Georgette Nashed And Her Daughter Have Been Sentenced To Jail For St

Family billed Medicaid while vacationing in Paris, Puerto Rico, and Miami Beach

MINEOLA, NEW YORK (July 15, 2010) - Attorney General Andrew M. Cuomo today announced the sentencing of a Long Island mother and her daughter for stealing more than $105,000 in a scheme to bill Medicaid for care they never provided to critically ill family members.

From 2004 to 2008, Georgette Nashed, 48, of Port Washington, served as a guardian to her ill parents under Medicaid’s Consumer Directed Personal Assistance Program (CDPAP). She admitted to signing time sheets for care that was to be provided by her daughters Christine Nashed, 25, and Darlene Nashed, 23, as well as by her late husband, Raafat Nashed.

The Nasheds billed Medicaid for services supposedly provided in Port Washington while they traveled to Paris, the Bahamas, Puerto Rico, Miami Beach, and Atlantic City. They also billed Medicaid for times when Christine was attending Rutgers University in New Jersey and the New York College of Podiatric Medicine in Manhattan. Darlene and Christine billed Medicaid for times when they were working in Manhattan and out of state.

“This scheme was a family affair, with the mother and her daughters working in tandem to bilk the system and pocket taxpayer money,” said Attorney General Cuomo. “What’s worse is that they abused a program that allows family members to care for their own, and used their gravely ill family members as a means to steal public dollars.”

Today, Georgette was sentenced to one year in jail on the charge of Grand Larceny in the Fourth Degree, a class E felony. Darlene was sentenced in June and received 10 days in jail and three years probation. The family paid restitution of $105,768 to the Medicaid program. Christine Nashed pleaded guilty to misdemeanor petit larceny charges on April 7 and is scheduled to be sentenced on July 29.
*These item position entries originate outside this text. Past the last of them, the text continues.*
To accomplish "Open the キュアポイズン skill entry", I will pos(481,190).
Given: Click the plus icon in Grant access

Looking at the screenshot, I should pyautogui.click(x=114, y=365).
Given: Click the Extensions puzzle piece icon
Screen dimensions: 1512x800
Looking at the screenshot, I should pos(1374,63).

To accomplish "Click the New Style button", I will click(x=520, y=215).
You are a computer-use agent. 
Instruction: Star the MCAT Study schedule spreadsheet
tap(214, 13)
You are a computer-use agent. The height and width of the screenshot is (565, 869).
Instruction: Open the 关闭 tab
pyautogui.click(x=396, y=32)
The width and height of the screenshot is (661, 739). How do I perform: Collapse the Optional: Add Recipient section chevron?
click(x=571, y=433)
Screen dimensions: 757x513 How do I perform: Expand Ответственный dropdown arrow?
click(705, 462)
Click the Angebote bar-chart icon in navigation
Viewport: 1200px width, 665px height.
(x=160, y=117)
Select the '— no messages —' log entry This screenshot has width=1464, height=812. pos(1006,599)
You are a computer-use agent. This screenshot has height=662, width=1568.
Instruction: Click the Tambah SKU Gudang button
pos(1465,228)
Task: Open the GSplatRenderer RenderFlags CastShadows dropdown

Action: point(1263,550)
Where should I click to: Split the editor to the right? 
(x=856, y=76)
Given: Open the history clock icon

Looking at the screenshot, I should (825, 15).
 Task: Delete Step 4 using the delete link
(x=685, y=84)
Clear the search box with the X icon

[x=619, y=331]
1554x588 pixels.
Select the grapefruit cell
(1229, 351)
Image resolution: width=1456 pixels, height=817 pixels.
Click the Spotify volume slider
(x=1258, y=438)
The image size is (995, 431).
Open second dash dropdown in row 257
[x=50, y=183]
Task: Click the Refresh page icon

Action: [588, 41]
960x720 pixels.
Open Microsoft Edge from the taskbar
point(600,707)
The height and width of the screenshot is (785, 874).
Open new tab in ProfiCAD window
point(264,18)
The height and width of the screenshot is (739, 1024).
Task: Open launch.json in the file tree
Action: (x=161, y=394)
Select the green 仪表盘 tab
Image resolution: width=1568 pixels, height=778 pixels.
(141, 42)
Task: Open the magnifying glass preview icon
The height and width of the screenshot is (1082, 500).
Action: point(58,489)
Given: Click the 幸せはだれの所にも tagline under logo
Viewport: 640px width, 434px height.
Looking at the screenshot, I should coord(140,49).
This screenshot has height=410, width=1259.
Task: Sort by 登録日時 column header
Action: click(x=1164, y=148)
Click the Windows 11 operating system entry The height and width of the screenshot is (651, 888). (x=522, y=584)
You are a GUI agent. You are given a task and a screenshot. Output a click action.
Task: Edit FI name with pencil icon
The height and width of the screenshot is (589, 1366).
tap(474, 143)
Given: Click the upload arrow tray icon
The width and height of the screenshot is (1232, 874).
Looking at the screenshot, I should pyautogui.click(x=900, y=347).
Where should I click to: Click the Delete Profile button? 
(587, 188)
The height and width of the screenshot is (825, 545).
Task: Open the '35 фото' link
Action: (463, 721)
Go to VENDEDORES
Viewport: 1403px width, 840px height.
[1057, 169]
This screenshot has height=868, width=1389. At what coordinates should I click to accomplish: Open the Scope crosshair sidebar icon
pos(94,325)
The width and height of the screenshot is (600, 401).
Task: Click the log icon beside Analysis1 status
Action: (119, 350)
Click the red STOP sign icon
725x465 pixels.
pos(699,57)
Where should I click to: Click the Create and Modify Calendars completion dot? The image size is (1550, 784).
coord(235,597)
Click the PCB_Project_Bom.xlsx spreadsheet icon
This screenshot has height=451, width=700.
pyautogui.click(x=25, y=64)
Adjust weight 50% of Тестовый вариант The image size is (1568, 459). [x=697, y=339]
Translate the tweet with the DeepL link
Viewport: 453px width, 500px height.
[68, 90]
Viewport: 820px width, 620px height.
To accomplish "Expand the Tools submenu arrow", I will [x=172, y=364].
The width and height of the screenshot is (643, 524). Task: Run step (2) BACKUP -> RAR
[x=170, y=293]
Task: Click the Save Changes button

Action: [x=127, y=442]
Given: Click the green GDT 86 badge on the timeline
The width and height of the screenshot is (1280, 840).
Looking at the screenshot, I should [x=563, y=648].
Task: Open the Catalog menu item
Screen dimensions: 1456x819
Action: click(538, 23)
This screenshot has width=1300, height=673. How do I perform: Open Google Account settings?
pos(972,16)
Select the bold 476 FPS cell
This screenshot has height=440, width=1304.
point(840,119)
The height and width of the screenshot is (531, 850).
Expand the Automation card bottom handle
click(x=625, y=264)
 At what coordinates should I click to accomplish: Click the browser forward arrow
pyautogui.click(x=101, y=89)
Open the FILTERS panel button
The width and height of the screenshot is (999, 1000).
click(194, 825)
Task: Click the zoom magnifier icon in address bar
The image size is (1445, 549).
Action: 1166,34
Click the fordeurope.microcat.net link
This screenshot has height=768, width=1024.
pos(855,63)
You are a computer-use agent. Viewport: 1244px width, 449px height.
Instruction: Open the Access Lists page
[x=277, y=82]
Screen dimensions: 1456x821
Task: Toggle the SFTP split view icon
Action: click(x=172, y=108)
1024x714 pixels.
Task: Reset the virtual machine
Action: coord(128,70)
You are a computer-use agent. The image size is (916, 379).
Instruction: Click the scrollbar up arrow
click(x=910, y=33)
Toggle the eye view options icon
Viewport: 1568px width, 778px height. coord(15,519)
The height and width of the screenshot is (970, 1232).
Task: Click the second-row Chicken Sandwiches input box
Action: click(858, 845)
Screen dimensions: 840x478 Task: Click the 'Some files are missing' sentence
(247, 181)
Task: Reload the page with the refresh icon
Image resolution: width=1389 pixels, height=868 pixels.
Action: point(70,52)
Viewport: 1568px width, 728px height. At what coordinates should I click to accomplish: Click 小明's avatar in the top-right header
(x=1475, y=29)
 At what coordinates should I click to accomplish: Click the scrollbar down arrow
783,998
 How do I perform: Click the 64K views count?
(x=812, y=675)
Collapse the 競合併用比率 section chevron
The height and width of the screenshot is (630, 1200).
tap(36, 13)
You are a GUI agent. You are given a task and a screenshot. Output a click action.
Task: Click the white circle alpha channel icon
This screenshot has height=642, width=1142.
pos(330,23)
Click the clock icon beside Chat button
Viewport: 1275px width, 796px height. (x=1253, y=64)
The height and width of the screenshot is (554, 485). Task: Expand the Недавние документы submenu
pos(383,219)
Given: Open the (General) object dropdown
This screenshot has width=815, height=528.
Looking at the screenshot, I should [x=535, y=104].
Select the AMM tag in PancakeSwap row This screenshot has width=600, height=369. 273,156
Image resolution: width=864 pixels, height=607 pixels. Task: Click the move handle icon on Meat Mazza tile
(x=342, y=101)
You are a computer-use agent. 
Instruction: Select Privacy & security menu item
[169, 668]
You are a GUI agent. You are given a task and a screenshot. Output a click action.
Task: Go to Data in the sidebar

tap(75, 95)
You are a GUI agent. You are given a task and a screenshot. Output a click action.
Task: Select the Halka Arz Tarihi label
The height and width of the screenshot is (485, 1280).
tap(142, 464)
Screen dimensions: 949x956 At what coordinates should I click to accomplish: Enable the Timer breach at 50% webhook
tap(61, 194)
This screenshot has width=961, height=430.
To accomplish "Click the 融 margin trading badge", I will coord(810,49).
CDPAP permits disabled Medicaid recipients to hire and train their own personal care assistants. Under this program, the assistants may be family members, such as grandchildren, or family friends. While the benefit of CDPAP is that it allows the disabled to be more directly involved in their care, the possibility for abuse is high as is evident in home health where multiple family members conspire to commit the fraud and bill Medicaid for services not actually rendered to the Medicaid recipient.

This case was prosecuted by Special Attorney Assistant Attorney General Karen G. Leslie, under the supervision of Hauppauge Regional Director Alan Buonpastore, with the assistance of Special Auditor Investigator Phyllis Lombardi, Supervising Special Auditor Investigator John Grunenberg, Associate Auditor Investigator Joanna Joy Volo, and Special Investigator Robert Addolorato.